Beatrice Brisebarre was the lady of Transjordan in the Kingdom of Jerusalem in the 1160s. She was the only child of Walter III Brisebarre and Helena of Milly.

Her parents inherited the lordship of Transjordan in 1166 from her maternal grandfather, Philip of Milly, after her father renounced his lordship of Beirut. Beatrice's mother had died by 18 November 1167, when Walter issued a grant to the Order of Saint Lazarus for the repose of her soul. This grant, which mentions Beatrice's consent, is the only appearance of Beatrice in historical record. Transjordan passed to Beatrice upon Helena's death. Walter continued to rule the lordship but only as bailli in Beatrice's name. The historian Bernard Hamilton presumes that such an arrangement would have lasted until Beatrice married.

Transjordan was invaded three times in the early 1170s. The Damascene ruler Nur ad-Din laid a siege to Kerak Castle in early 1170, which was relieved by Beatrice's maternal grandfather, Philip, and uncle Humphrey III of Toron. The Egyptian ruler Saladin unsuccessfully besieged Montreal in 1171 and possibly Kerak in 1173. It is not known who ruled the lordship of Transjordan at the time of these attacks. Because she is not mentioned in sources after 1167, Hamilton says that "it must be assumed" that Beatrice died in childhood.
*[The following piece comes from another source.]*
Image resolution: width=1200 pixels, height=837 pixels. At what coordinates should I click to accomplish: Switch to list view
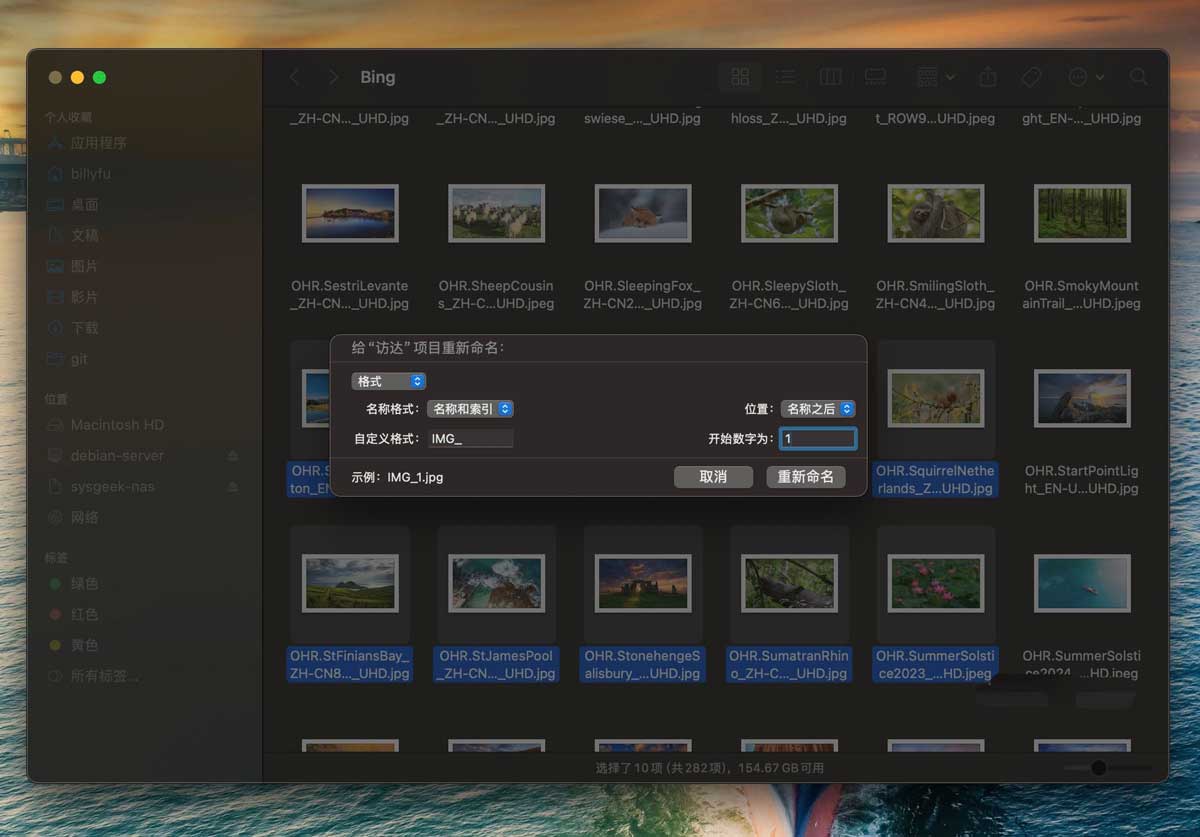tap(786, 77)
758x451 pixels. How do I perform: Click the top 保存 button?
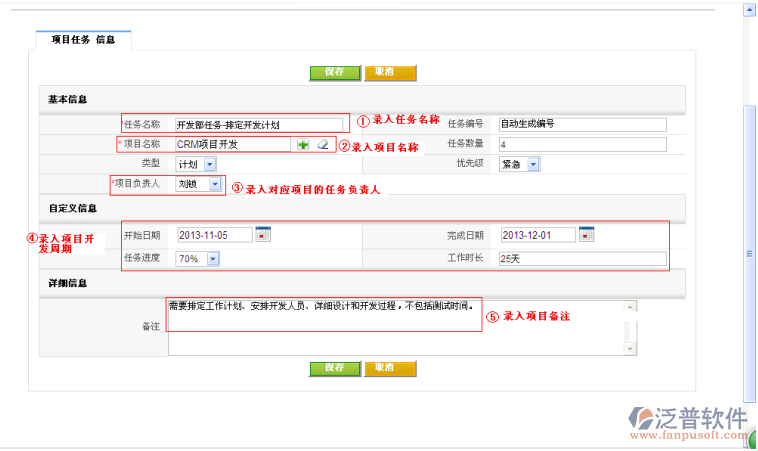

The date of her death is not recorded: it was between 18 November 1167 and 24 February 1174, when her father appears in a charter without the title of lord of Transjordan. The fief passed from Beatrice to her maternal aunt, Stephanie of Milly.

==Bibliography==

- Fulton, Michael S. (2024). "Crusader Castle: The Desert Fortress of Kerak"
- Hamilton, Bernard (1992). "The Horns of Ḥaṭṭīn"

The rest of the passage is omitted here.